**Task**
Within the material below, how many lines carry the word "computer"? Answer with a single number.

══ Extracted records

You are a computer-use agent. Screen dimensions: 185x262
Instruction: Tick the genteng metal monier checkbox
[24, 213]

════
══ Extracted records

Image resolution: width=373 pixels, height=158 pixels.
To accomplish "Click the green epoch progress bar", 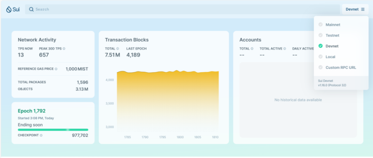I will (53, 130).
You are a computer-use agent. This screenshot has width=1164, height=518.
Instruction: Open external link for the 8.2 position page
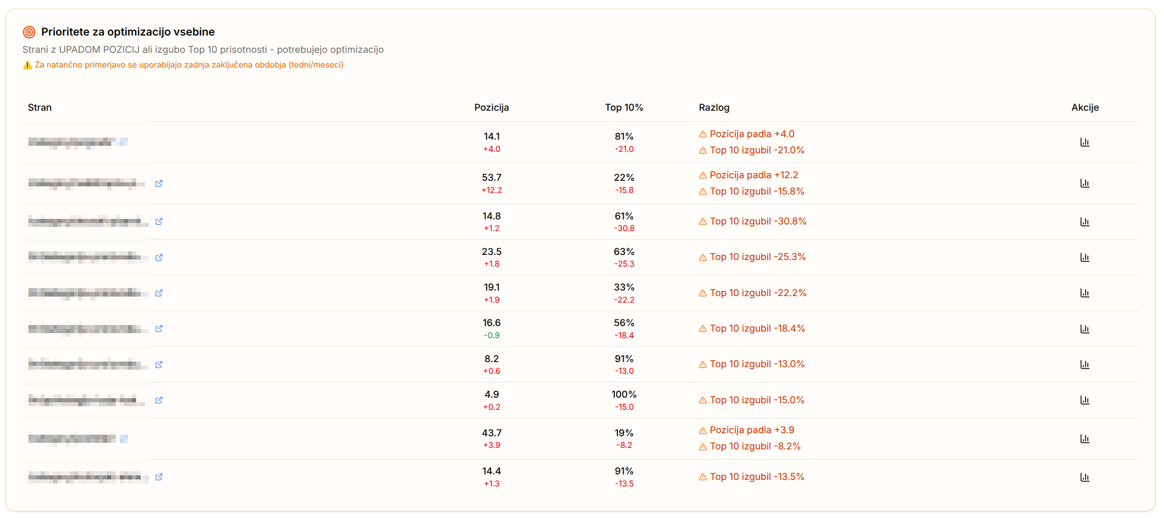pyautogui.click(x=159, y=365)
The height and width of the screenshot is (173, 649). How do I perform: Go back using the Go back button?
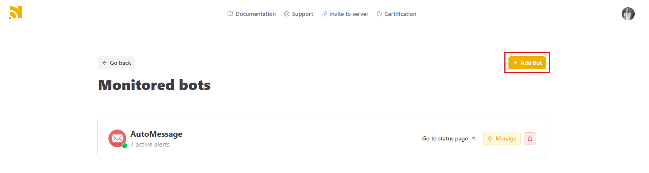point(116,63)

════

**Written response**
2